Rows from a dataset
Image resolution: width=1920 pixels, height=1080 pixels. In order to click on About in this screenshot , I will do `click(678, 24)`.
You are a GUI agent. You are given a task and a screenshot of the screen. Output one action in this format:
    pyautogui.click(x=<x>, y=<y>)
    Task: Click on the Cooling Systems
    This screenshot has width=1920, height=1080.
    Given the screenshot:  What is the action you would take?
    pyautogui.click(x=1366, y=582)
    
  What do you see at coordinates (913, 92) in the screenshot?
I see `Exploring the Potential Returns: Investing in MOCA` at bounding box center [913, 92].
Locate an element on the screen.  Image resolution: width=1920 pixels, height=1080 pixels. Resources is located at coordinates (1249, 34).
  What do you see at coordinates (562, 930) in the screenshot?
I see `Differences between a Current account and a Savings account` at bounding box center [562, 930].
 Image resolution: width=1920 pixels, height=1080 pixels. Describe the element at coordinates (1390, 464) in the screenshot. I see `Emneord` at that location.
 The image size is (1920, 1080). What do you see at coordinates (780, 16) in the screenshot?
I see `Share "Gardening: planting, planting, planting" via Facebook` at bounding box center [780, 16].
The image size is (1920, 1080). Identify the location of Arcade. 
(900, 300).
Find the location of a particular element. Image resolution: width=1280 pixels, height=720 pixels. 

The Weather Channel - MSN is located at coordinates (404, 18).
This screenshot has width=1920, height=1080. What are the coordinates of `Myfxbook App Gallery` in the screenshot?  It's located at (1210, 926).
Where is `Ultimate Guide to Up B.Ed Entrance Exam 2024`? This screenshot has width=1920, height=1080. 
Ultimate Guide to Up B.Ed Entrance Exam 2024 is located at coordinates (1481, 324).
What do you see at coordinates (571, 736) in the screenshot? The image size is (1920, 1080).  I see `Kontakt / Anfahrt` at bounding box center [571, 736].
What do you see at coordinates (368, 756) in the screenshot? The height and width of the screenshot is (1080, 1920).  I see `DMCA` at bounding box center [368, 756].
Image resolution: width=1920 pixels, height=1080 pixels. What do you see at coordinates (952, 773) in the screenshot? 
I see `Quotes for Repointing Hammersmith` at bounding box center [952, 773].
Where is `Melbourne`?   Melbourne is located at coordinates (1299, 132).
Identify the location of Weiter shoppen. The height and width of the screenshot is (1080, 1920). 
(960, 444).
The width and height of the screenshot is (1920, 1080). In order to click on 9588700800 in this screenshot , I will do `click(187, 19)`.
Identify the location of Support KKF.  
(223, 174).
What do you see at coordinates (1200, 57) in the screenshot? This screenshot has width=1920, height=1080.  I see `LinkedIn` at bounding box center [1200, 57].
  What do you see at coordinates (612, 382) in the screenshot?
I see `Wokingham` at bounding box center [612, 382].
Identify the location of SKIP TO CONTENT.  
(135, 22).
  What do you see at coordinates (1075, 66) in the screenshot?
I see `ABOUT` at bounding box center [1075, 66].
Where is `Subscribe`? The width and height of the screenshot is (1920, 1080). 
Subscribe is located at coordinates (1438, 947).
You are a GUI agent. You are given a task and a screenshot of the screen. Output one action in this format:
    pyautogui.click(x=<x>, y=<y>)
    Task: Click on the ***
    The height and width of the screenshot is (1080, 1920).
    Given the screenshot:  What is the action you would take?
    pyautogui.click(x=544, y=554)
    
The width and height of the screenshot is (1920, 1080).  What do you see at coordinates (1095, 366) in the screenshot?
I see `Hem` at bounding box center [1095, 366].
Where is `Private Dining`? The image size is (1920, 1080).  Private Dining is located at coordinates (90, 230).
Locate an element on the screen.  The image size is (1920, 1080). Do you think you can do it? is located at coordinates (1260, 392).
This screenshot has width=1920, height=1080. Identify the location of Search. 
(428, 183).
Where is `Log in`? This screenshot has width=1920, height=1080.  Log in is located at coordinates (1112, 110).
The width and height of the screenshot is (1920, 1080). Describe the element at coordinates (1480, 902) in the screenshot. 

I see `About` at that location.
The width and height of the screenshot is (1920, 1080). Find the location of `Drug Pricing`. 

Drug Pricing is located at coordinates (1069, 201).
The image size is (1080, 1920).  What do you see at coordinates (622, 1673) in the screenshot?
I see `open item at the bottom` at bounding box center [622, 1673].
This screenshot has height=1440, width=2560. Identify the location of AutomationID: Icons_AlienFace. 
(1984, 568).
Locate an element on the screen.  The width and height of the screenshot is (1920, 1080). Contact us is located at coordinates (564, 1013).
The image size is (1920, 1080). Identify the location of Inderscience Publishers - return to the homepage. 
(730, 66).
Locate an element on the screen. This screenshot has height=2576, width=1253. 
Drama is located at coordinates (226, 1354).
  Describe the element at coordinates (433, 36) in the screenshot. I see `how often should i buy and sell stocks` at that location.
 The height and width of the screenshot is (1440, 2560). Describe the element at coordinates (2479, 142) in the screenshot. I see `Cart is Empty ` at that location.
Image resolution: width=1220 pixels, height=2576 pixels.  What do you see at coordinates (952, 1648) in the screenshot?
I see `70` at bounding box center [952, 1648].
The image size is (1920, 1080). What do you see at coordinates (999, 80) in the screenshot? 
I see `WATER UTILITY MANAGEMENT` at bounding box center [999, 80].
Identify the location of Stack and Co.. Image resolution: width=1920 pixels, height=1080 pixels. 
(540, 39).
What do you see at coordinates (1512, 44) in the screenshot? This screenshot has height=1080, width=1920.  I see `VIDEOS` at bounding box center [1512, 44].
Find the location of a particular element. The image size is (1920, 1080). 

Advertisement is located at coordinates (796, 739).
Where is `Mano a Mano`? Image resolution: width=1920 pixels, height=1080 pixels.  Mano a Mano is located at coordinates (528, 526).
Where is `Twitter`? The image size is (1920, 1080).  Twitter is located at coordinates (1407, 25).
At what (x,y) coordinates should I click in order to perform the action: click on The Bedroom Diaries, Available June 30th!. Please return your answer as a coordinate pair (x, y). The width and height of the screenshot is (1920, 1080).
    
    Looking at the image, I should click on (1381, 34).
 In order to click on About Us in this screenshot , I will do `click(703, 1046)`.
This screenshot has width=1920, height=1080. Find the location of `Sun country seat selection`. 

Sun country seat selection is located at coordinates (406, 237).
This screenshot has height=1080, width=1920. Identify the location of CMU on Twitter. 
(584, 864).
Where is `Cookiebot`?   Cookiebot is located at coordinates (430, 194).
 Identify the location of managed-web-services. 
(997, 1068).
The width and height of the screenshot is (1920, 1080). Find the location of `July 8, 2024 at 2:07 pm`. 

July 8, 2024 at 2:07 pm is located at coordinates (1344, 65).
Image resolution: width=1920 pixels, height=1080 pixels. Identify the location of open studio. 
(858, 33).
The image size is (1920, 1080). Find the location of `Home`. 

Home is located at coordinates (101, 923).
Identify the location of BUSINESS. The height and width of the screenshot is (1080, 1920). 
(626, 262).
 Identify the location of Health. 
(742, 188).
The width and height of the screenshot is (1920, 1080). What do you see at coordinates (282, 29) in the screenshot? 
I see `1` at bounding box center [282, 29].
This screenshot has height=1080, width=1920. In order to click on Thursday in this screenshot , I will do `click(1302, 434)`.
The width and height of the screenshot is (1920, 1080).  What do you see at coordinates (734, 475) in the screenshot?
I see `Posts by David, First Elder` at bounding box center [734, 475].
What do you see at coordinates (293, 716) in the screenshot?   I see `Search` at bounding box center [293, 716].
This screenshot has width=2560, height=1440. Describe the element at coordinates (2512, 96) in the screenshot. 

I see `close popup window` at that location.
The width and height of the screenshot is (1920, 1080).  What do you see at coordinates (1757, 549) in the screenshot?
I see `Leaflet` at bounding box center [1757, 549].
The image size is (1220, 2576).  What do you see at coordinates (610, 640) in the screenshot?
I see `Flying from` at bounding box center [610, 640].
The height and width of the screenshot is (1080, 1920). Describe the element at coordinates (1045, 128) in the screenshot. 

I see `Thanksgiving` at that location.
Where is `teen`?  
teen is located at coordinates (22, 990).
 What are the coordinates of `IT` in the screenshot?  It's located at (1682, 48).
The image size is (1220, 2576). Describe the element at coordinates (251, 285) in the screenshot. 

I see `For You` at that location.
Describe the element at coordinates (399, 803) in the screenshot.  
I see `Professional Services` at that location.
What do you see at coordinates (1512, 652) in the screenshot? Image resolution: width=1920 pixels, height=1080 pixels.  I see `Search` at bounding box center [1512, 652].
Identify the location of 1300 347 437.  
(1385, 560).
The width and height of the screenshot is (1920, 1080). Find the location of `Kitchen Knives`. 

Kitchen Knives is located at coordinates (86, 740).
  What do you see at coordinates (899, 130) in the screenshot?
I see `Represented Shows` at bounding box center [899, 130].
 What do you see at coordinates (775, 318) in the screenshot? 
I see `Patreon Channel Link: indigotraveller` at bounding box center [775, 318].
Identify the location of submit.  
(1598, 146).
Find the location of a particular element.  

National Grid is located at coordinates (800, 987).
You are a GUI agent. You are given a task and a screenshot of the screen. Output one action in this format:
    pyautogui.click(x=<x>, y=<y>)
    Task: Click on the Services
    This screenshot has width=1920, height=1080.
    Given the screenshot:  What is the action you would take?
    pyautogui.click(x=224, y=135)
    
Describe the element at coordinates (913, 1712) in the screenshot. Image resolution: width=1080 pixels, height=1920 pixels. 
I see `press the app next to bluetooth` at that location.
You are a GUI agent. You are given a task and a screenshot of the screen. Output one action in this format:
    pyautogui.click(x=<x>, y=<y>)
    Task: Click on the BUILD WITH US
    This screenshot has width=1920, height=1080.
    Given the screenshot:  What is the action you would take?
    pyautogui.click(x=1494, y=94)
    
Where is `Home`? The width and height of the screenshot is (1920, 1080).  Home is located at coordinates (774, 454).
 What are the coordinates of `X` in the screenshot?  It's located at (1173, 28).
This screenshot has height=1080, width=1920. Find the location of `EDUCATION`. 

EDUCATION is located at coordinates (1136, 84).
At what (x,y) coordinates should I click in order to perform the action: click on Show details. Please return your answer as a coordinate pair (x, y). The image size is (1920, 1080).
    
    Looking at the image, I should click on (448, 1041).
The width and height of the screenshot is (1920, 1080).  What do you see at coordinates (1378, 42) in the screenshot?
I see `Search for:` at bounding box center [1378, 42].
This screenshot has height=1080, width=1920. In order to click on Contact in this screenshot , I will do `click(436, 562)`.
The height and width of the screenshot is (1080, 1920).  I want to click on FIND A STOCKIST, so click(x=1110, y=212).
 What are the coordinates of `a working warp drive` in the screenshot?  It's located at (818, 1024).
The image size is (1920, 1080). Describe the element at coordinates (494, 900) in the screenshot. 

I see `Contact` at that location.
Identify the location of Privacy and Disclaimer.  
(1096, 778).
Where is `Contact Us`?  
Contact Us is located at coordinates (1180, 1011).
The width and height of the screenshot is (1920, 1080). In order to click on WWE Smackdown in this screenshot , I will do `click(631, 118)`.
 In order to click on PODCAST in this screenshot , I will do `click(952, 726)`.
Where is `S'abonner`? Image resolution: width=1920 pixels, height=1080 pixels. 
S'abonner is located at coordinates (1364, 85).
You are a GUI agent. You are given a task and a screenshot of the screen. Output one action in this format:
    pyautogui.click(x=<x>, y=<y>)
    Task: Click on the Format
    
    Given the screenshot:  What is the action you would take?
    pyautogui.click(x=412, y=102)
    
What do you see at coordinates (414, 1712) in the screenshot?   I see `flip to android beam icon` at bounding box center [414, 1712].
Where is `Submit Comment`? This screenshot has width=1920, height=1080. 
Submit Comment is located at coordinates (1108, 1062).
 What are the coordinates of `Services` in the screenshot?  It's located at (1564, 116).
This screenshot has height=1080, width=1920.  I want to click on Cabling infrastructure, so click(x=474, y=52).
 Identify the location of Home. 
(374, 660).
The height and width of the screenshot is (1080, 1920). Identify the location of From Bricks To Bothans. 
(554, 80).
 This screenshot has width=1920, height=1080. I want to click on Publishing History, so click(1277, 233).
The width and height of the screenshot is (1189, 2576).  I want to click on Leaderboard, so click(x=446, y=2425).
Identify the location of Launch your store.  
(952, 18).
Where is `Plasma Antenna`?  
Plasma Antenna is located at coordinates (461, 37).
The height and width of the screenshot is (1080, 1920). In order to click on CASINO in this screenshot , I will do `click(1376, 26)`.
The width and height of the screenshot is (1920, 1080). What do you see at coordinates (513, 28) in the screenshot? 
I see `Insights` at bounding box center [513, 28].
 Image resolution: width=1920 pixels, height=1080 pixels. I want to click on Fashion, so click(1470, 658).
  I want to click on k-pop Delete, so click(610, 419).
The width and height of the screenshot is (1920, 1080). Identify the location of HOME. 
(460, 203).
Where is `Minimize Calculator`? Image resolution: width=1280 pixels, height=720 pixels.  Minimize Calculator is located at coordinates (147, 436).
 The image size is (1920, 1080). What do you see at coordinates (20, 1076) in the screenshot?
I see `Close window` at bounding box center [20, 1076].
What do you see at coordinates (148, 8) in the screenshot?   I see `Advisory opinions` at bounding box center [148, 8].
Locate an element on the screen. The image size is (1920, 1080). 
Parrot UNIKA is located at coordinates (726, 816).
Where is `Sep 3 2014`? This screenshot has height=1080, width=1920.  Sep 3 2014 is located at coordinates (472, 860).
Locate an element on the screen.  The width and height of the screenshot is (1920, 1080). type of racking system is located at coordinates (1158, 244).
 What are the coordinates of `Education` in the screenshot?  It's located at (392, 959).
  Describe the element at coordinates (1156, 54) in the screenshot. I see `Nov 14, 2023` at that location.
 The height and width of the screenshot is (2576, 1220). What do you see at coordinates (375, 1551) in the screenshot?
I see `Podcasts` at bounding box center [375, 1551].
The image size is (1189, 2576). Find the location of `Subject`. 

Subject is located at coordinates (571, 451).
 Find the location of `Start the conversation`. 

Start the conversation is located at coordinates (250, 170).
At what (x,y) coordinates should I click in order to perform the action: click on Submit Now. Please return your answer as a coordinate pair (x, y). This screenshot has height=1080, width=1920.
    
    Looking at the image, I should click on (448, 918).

▸ **EXERCISE BRIEF**
Please copy lines from the records above word for word, beginning at the line that contains "coordinates (1299, 132)." and stopping after the line that contains "(960, 444).".

▸ **TASK OUTPUT**
Where is `Melbourne`?   Melbourne is located at coordinates (1299, 132).
Identify the location of Weiter shoppen. The height and width of the screenshot is (1080, 1920). 
(960, 444).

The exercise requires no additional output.